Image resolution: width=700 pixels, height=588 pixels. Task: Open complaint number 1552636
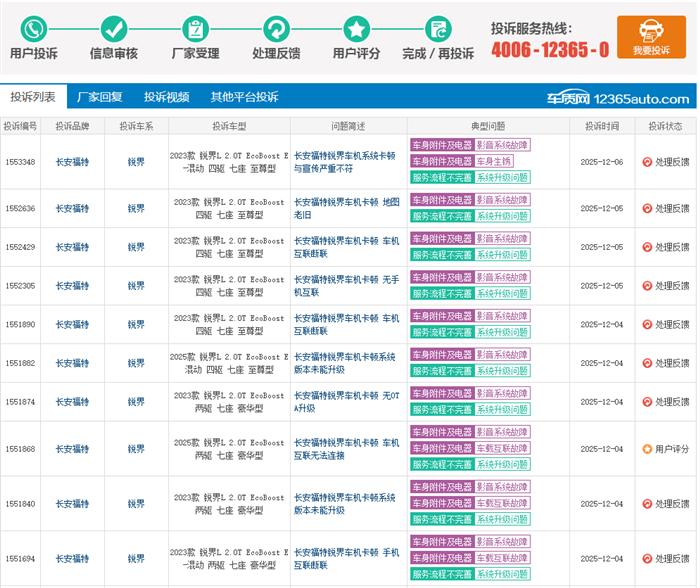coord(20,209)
☆ ☆ ☆ ☆ ☆ ☆ ☆
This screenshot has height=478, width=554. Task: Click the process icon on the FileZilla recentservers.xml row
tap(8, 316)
☆ ☆ ☆ ☆ ☆ ☆ ☆
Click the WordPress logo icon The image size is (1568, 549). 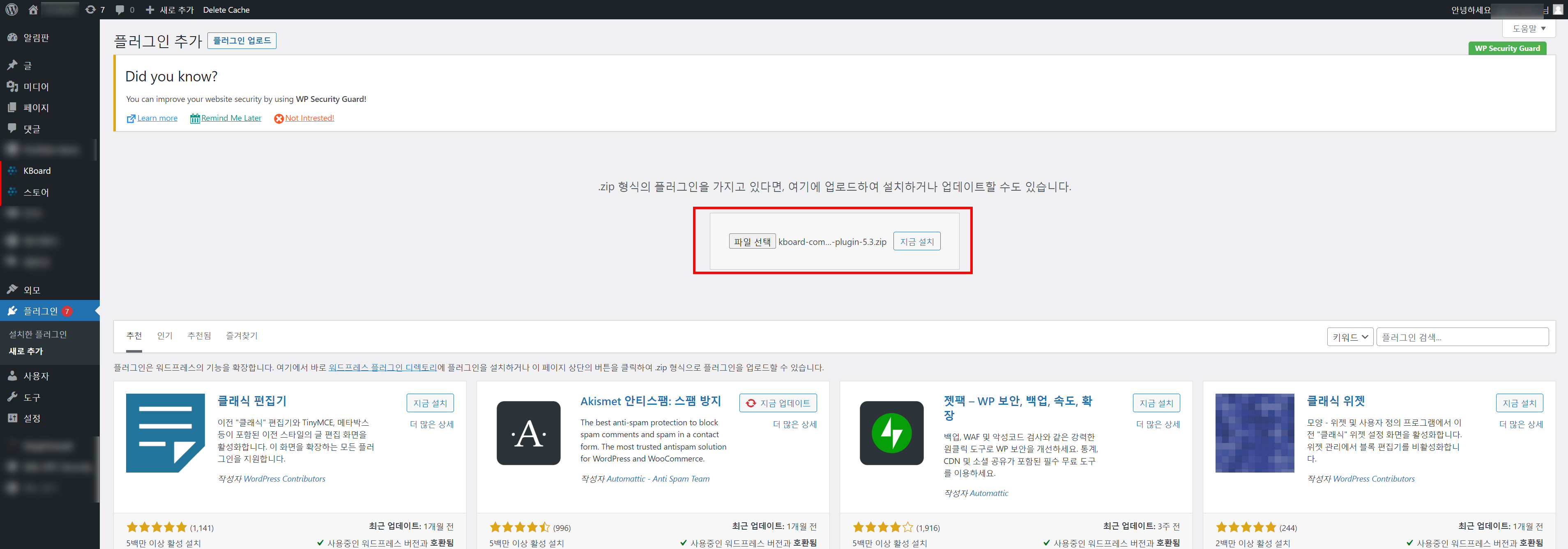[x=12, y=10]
☆ ☆ ☆ ☆ ☆ ☆ ☆
• **Written task**: Identify each line of the listing above that contains the string "width" and copy those lines. Treat the match as case-sensitive.

• **Response below**:
Image resolution: width=700 pixels, height=588 pixels. Task: Open complaint number 1552636
This screenshot has height=478, width=554. Task: Click the process icon on the FileZilla recentservers.xml row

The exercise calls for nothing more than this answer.